Нередко удивлялся Айбара тому, с каким уважением все пятеро воителей выслушивали его распоряжения, вполне признавая его командиром. Будто они полагали, что ему дано особое право, некое знание, для них закрытое. Или, может быть, они – просто мои друзья? – спрашивал он себя не совсем искренне. Ни один из пятерых не был столь высок ростом, как Перрин, и ни один не был так же крепок сложением. Годы работы подмастерьем в кузнице развили в нем неуемную силу, развернули плечи, сделав Перрина чуть ли не вдвое крупней всякого воина. Но шутки пятерых шайнарцев, проходившихся по поводу его юного возраста, заставили Айбара ежедневно брить себе щеки, чтобы спутники умолкли. Шутки друзей все же нередко насмешливы. Ему бы очень не хотелось вновь стать мишенью для шуточек, чего не миновать, коли Перрин упомянет о своем ощущении.
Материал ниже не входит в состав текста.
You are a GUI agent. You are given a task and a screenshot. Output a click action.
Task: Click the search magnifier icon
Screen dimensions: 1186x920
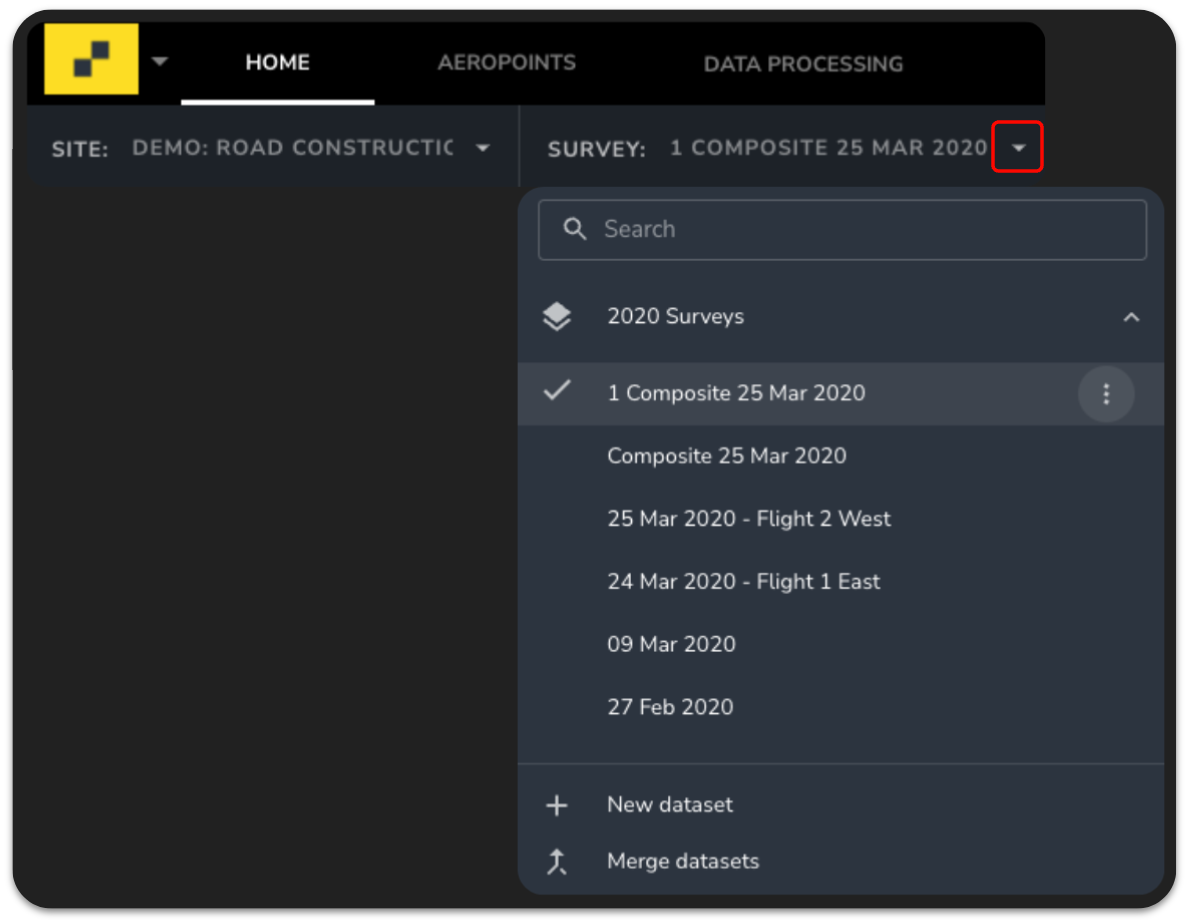coord(575,229)
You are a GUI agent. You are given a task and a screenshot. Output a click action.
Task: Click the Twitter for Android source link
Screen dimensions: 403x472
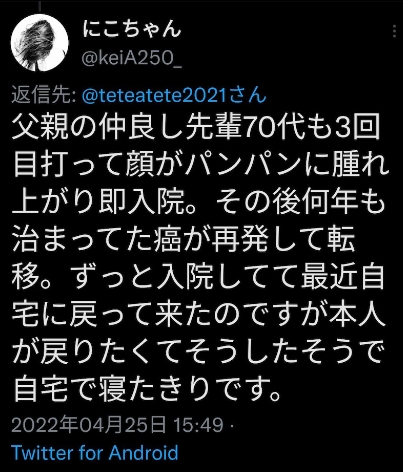point(95,453)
Внезапно Перрин с растерянностью вспомнил, что на его наблюдательность спутники надеялись и в эту секунду. Он проверил, наготове ли стрела, наложенная на его длинный лук, и обратил взгляд вниз, на пространства долины: она начиналась в западной стороне и, медленно распахиваясь вширь, исчезала из поля зрения. Земля ее была покрыта широкими и узкими полосами снега, последними следами зимы. Деревья там, внизу, истерзанные ветрами, все еще тянулись к небу голыми, заледеневшими в мороз ветвями, но высились и вечнозеленые сосны, болотный мирт, ели и остролист. А вдоль предгорий поднимались тенистые леса; на склонах гор, как и в оврагах долин, они могли дать укрытие любому, кто умел им воспользоваться. Но без крайней необходимости здесь в леса не ходили. Рудники были разбросаны в дальних южных краях, либо на севере края, еще дальше; местный же люд истово веровал, что на Горах Тумана каждого подстережет неудача, а потому не следует заходить в лес, коли возможно того избежать. Глаза Перрина сверкали отполированным золотом.